Rice farmers used Azolla as a rice biofertilizer 1500 years ago. The earliest known written record of this practice is in a book written by Jia Sixie in 554 CE in Qimin Yaoshu (Essential Techniques for the Welfare of the People). By the end of the Ming dynasty in the early 17th century, Azolla's use as a green compost was documented in local records.

===Larvicide===
The myth that no mosquito can penetrate the coating of fern to lay its eggs in the water gives the plant its common name "mosquito fern". Azolla have been used to control mosquito larvae in rice fields.
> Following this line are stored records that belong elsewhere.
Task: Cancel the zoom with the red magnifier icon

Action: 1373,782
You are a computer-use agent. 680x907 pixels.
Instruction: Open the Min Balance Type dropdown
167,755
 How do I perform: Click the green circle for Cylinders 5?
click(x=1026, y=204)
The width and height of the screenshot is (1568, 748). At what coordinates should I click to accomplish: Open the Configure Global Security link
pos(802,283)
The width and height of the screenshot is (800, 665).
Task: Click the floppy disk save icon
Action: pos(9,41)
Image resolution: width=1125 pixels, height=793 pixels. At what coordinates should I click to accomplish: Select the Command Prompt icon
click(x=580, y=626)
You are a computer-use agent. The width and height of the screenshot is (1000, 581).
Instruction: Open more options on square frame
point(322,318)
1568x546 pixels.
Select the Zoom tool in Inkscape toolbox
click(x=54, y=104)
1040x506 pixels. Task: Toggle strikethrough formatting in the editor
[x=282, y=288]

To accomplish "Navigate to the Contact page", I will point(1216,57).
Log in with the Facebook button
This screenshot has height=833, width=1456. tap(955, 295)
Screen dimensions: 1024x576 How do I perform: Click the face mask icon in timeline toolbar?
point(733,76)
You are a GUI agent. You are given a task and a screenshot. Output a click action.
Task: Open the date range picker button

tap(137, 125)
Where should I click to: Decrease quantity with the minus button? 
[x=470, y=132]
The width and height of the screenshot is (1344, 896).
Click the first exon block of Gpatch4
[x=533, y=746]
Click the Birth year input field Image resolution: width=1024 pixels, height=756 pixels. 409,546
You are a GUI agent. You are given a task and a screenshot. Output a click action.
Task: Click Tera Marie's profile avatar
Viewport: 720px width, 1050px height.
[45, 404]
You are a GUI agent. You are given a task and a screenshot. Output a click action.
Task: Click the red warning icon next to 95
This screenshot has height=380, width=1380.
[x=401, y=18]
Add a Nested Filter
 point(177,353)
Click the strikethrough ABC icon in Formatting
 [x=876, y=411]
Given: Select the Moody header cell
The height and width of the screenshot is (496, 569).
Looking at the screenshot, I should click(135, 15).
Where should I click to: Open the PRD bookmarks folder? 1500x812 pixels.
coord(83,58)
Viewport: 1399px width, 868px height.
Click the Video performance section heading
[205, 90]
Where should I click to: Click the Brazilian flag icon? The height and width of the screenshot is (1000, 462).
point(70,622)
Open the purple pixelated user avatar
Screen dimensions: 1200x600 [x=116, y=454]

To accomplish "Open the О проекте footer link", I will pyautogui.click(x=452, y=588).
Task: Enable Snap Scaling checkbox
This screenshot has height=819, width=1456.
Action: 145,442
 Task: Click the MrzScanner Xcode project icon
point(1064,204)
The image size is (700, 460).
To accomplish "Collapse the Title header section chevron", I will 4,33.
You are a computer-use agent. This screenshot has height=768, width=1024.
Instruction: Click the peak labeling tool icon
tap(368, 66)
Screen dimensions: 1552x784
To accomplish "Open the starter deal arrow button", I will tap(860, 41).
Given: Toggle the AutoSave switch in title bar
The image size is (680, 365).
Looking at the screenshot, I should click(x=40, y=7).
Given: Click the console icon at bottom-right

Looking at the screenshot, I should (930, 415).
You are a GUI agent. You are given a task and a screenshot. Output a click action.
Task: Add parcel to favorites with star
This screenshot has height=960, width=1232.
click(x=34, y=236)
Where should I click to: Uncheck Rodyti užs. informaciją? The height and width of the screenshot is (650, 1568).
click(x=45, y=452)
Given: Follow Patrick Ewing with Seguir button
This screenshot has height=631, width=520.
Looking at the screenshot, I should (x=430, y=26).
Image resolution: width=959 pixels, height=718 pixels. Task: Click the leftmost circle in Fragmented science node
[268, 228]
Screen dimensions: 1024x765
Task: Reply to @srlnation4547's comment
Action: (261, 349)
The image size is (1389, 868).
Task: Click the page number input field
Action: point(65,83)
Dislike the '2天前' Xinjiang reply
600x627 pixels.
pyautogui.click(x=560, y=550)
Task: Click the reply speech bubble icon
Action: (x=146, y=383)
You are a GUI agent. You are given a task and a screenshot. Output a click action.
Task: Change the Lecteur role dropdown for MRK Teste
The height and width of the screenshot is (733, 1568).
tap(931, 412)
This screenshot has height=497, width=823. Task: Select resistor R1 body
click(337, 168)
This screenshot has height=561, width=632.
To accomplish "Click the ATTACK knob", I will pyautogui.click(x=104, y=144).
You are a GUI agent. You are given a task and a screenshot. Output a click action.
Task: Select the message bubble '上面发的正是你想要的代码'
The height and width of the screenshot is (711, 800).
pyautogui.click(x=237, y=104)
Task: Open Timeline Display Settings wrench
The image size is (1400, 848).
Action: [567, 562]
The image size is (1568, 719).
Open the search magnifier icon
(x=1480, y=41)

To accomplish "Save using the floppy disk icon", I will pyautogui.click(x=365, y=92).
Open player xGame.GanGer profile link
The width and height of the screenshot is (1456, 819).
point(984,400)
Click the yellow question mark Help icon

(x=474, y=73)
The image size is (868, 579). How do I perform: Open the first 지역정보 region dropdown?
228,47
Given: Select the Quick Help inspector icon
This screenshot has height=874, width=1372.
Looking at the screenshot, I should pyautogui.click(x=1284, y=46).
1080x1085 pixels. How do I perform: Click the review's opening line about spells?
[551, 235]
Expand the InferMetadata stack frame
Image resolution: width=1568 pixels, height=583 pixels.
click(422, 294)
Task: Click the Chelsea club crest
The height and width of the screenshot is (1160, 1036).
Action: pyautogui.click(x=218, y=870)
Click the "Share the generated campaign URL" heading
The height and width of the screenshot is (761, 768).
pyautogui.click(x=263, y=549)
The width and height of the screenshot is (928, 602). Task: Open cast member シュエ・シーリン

The plant grows in a thick mat on the surface of the water, making it more difficult for the larvae to reach the surface to breathe, effectively choking the larvae.

=== Paleoclimatology and climate change ===
Azolla has been proposed as a carbon sequestration modality. The proposal draws upon the hypothesized Azolla event that asserts that 55 million years ago, Azolla covered the Arctic – at the time a hot, tropical, freshwater environment – and then sank, permanently sequestering teratons of carbon that would otherwise have contributed to the planet's greenhouse effect. This ended a warming event that reached 12-15 C-change warmer than present-day averages, eventually causing the formation of ice sheets in Antarctica and the current "icehouse period".

==Invasive species==
This fern has been introduced to other parts of the world, including the United Kingdom, where it has become a pest in some areas. A nominally tropical plant, it has adapted to colder climates. Azolla filiculoides is especially invasive because it has the ability to survive temperatures as low as -22 C and can survive even thin layers of ice built up on its growth. A. filiculoides spreads at rapid pace by way of both fragmentation of its rhizome (root-system), and dispersal via spores. It can double its surface area and/or density in approximately 7–10 days under ideal conditions. Much like duckweed Lemna minor, A. filiculoides can rapidly displace other species and disrupt aquatic ecosystems by altering abiotic conditions in waterways where it has been introduced and even within its native range. It can form mats up to 30 cm thick, covering up to 100% of the water surface, preventing native fish, amphibians and invertebrates from reaching the waters surface while its abundant growth displaces native vegetation.

==Bioremediation==

Azolla can remove chromium, nickel, copper, zinc, and lead from effluent. It can also remove lead from solutions containing 1–1000 ppm.